- _What you have to do_: Recast the records, starting at the line that contains "Find the location of a" and ending at the line that contains "url-host: trello.com is", as a JSON list of strings with one string per line and no blank lines. Leave the pictures out.
(Data extract)
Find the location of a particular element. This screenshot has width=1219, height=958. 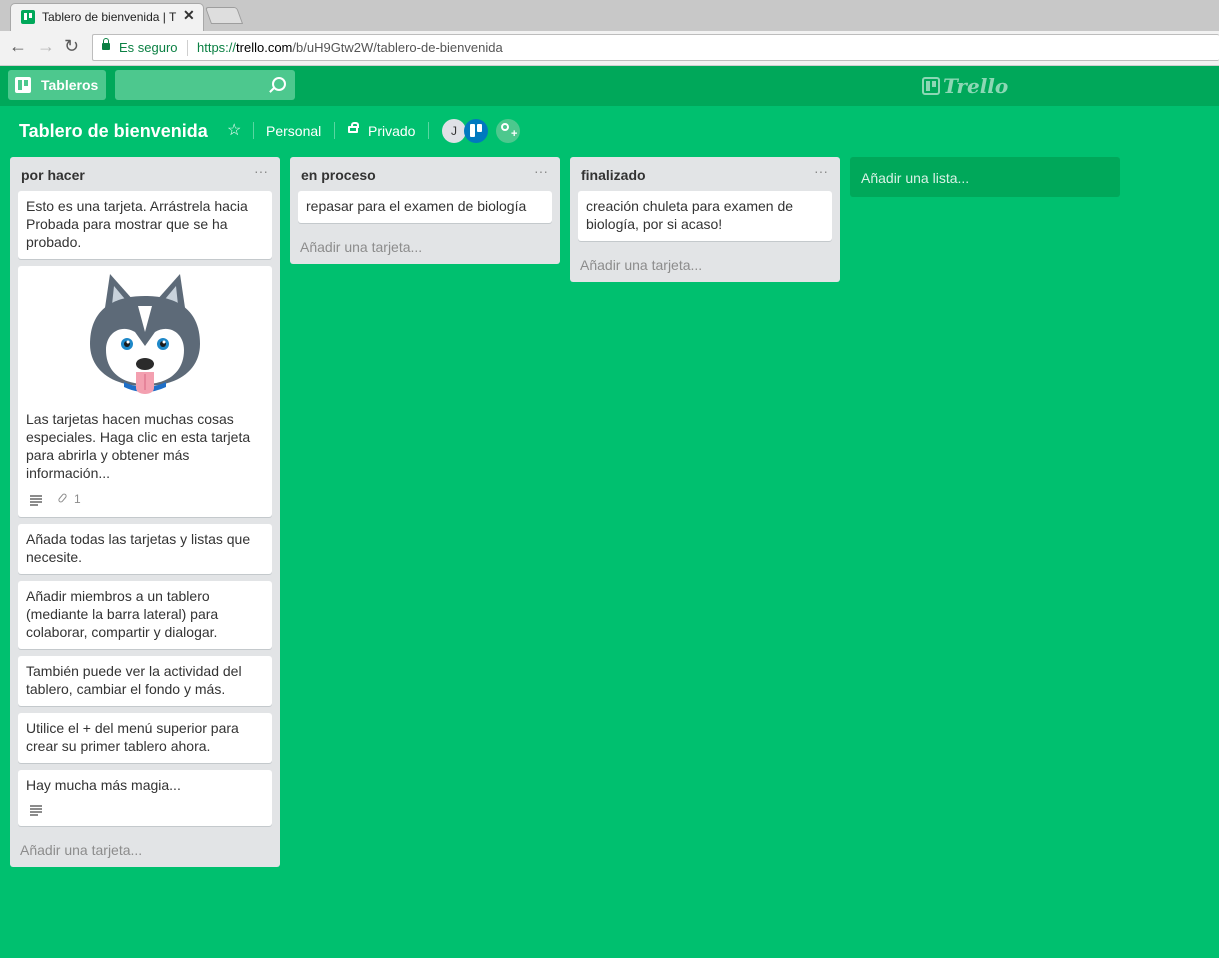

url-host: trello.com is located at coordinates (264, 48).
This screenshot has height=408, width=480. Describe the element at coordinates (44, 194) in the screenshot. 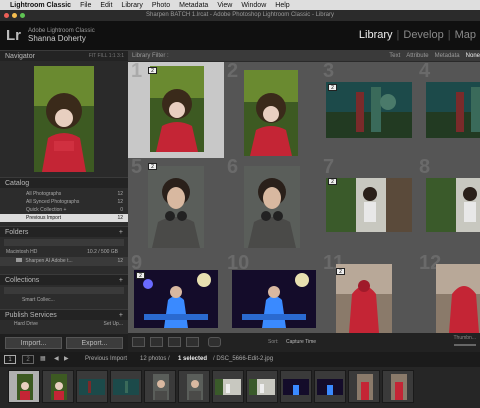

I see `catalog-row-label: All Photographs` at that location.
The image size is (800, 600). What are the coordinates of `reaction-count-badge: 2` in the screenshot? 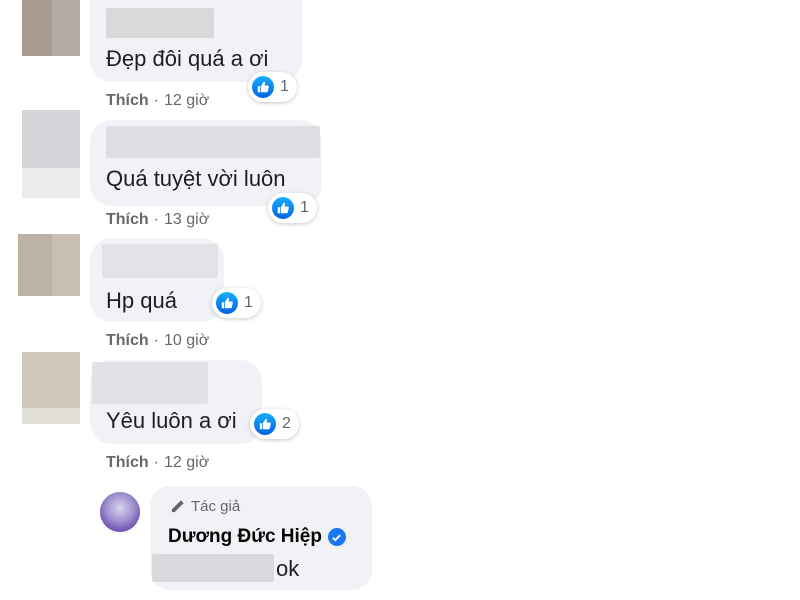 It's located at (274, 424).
(End Data extract)
(Data extract)
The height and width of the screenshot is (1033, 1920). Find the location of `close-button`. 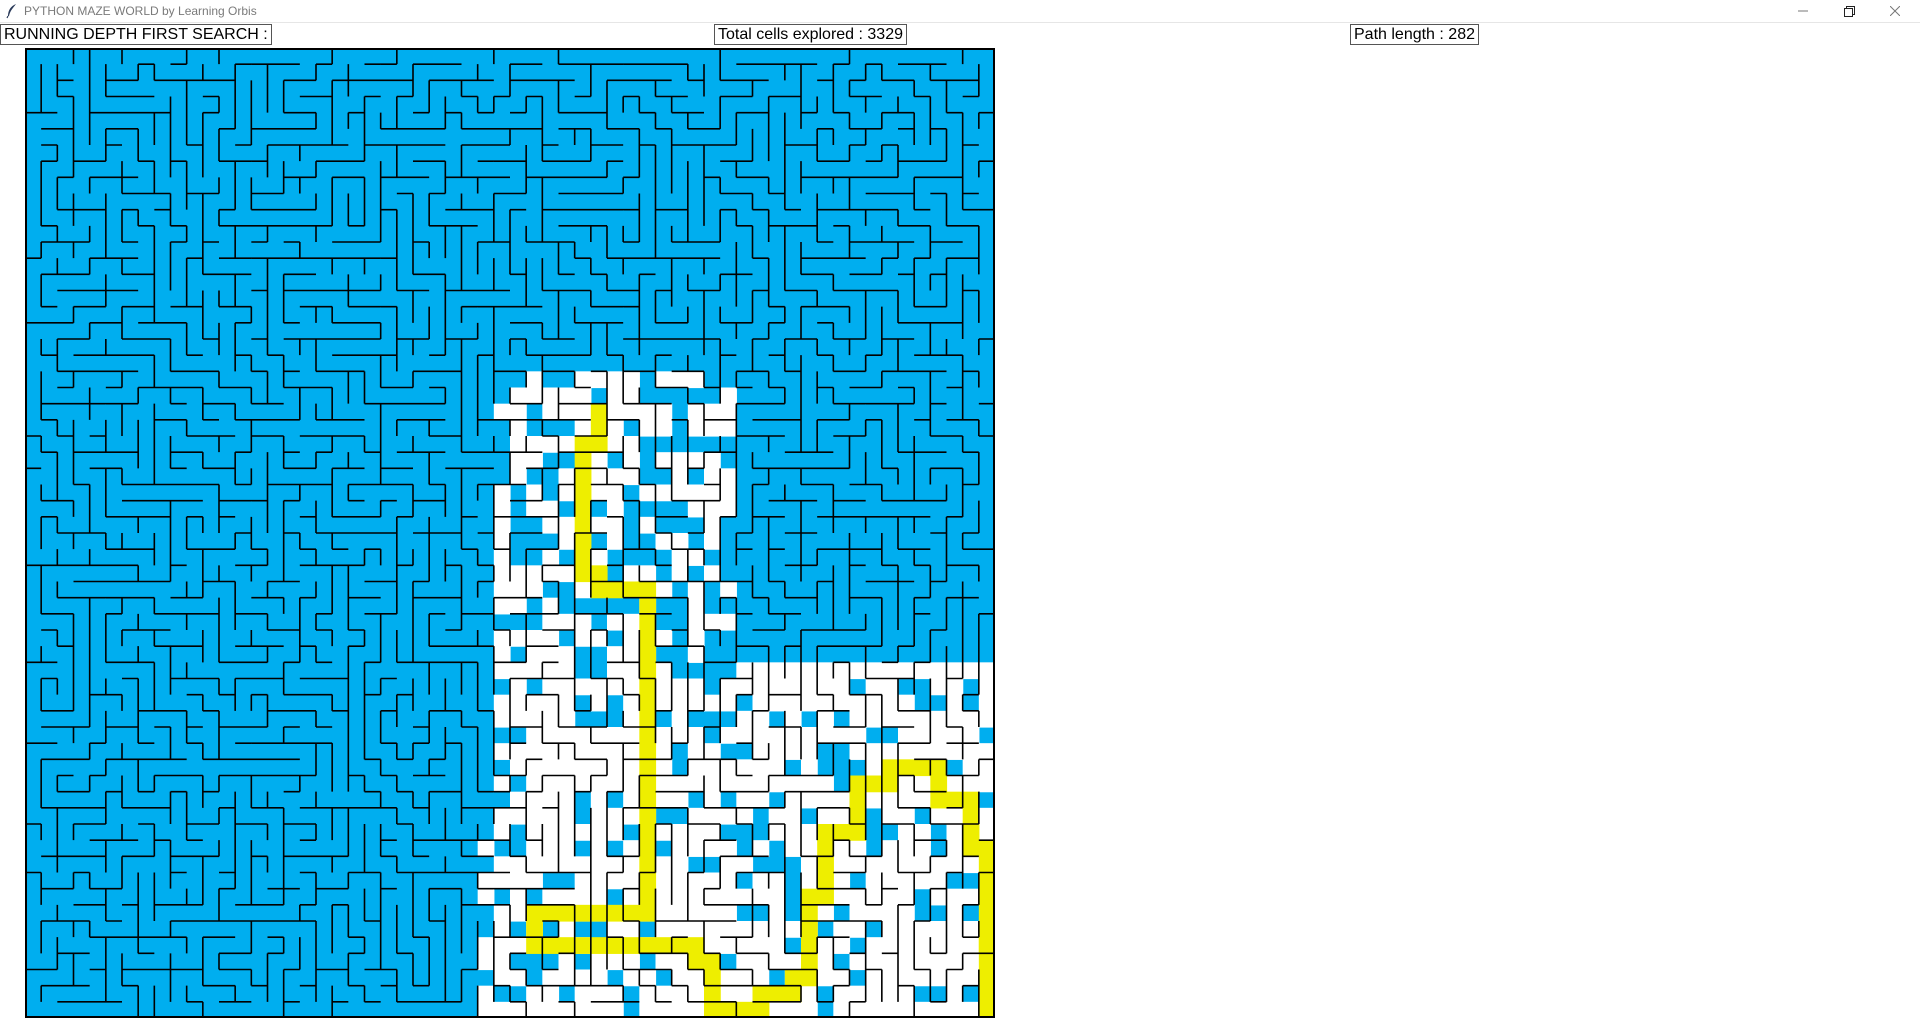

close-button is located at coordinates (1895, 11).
(End Data extract)
- _Expected answer_:
[
  "Find the location of a particular element. This screenshot has width=1219, height=958. ",
  "url-host: trello.com is located at coordinates (264, 48)."
]